===== ФРАГМЕНТ ТЕКСТА =====
И лишь в последнем звене рода „едкая соль“ предшествующих отрицателей выжжет черты бесплодного скепсиса, пассивности.
В эпилоге „Возмездия“, по замыслу поэта, должен был быть изображен растущий ребенок, уже повторяющий по складам вслед за матерью: „И я пойду навстречу солдатам… И я брошусь на их штыки… И за тебя, моя свобода, взойду на черный эшафот“ (111, 299). Лишь он, как писал Блок в предисловии к поэме, „готов ухватиться своей человечьей ручонкой за колесо, которым движется история человечества“ (III, 298).
Русская жизнь рисуется перед поэтом во всех своих грозных „готовностях“, чреватая теми бурями и потрясениями, которые Блоку было суждено увидеть наяву и которые были им прозорливо угаданы:
Не всякий может стать героем,
И люди лучшие — не скроем
Бессильны часто перед ней,
Так неожиданно сурова
И вечных перемен полна;
Как вешняя река, она
Внезапно тронуться готова,
На льдины льдины громоздить
И на пути своем крушить
Виновных, как и невиновных,
И нечиновных, как чиновных…
На метельных улицах Варшавы сын слышит в бушующих выкриках вьюги не только голос панихиды по отцу (или даже по нему самому?!), но и нечто совсем новое:
…ветер ломится в окно,
Взывая к совести и к жизни…
Образы вьюги, ветра, „Пана-Мороза“, который „во все концы свирепо рыщет на раздольи“, в чем-то предваряют атмосферу будущей блоковской поэмы „Двенадцать“ с ее сквозным мотивом революционной бури, гудящей над миром.
Грозная, звучавшая в душе поэта музыка „возмездия“, как туча, заходившего над миром, определила патетическое, полное тревожного ожидания звучание блоковской поэмы, подсказало автору крылатые и лапидарные характеристики времени.
Случались в истории величественные постройки, предпринятые гениальными зодчими и почему-либо не доведенные до конца. Вы бродите под сводами залов, по широким лестницам, ощущаете логику архитектурного замысла, проникаетесь смелым полетом фантазии строителя; и грустное сознание, что никто никогда не увидит ее полного осуществления, борется в душе с благодарностью за то, что уже возведено.
С тем же чувством читаем мы „Возмездие“, рассматриваем могучую кладку ее величественного портала:
Двадцатый век… Еще бездомней,
Еще страшнее жизни мгла
(Еще чернее и огромней
Тень Люциферова крыла).
Пожары дымные заката
(Пророчества о нашем дне),
Кометы грозной и хвостатой
Ужасный призрак в вышине,
Безжалостный конец Мессины
(Стихийных сил не превозмочь),
И неустанный рев машины,
Кующей гибель день и ночь,
Сознанье страшное обмана
Всех прежних малых дум и вер,
И первый взлет аэроплана
В пустыню неизвестных сфер…
И отвращение от жизни,
И к ней безумная любовь,
И страсть и ненависть к отчизне…
И черная, земная кровь
Сулит нам, раздувая вены,
Все разрушая рубежи,
Неслыханные перемены,
Невиданные мятежи…
Отрывок этот очень характерен для блоковского миро ощущения, опиравшегося на факты и наблюдения, казалось бы, случайные и разрозненные, но служившие поэту основой для напряженной работы мысли.
=====
▸ ЦЕЛИ РАБОТЫ
**A)** Выпишите из фрагмента о поэме «Возмездие» часть текста, начиная со слов «Грозная, звучавшая в» и далее до слов «Тень Люциферова крыла).» включительно, без изменений.
**B)** Ответьте по фрагменту о поэме «Возмездие» на три вопроса:
(i) Кто, по замыслу поэта, должен был быть изображен в эпилоге «Возмездия»?
(ii) На улицах какого города сын слышит в выкриках вьюги голос панихиды по отцу?
(iii) Атмосферу какой будущей поэмы Блока в чем-то предваряют образы вьюги, ветра и «Пана-Мороза»?
===== ДАННЫЕ =====
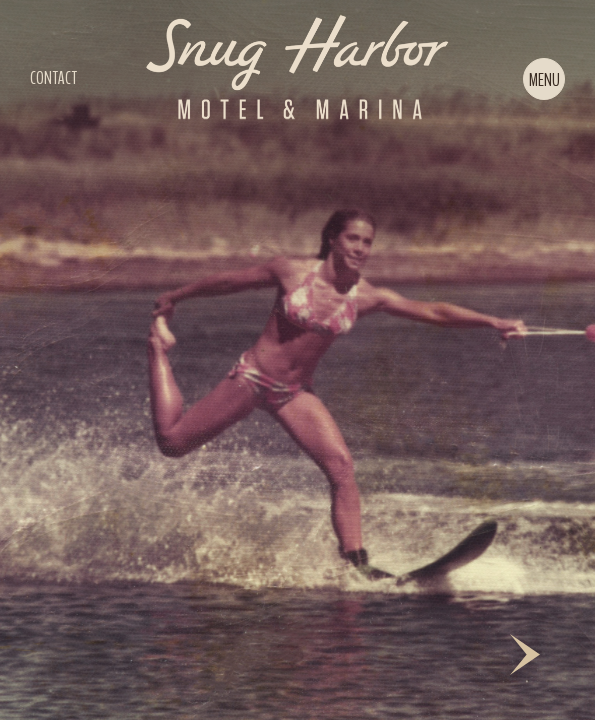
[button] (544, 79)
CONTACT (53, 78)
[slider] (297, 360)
=====
===== ДАННЫЕ =====
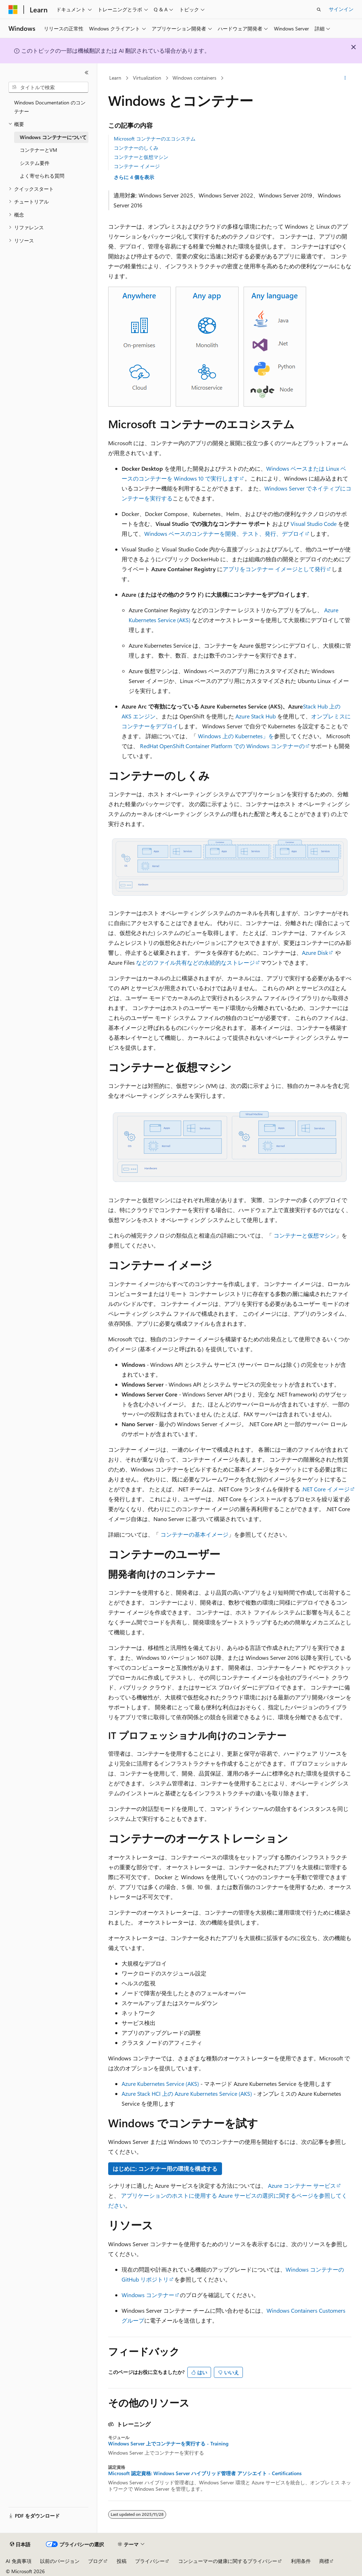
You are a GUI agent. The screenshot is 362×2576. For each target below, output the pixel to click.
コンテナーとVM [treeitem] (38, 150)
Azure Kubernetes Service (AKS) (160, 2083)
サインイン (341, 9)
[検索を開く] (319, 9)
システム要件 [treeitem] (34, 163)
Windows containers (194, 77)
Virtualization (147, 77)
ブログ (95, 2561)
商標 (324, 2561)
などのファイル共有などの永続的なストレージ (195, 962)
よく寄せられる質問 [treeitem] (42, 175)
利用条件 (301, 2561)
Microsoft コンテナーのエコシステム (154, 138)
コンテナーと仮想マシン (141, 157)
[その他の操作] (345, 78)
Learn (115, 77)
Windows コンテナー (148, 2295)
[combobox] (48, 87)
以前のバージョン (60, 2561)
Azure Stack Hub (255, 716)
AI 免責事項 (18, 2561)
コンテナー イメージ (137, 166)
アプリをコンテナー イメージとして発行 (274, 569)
=====
▸ ОТВЕТЫ ПО ЗАДАНИЯМ
**A)**
Грозная, звучавшая в душе поэта музыка „возмездия“, как туча, заходившего над миром, определила патетическое, полное тревожного ожидания звучание блоковской поэмы, подсказало автору крылатые и лапидарные характеристики времени.
Случались в истории величественные постройки, предпринятые гениальными зодчими и почему-либо не доведенные до конца. Вы бродите под сводами залов, по широким лестницам, ощущаете логику архитектурного замысла, проникаетесь смелым полетом фантазии строителя; и грустное сознание, что никто никогда не увидит ее полного осуществления, борется в душе с благодарностью за то, что уже возведено.
С тем же чувством читаем мы „Возмездие“, рассматриваем могучую кладку ее величественного портала:
Двадцатый век… Еще бездомней,
Еще страшнее жизни мгла
(Еще чернее и огромней
Тень Люциферова крыла).

**B)**
(i) Растущий ребенок, который уже повторяет по складам вслед за матерью.
(ii) Варшавы.
(iii) Поэмы «Двенадцать».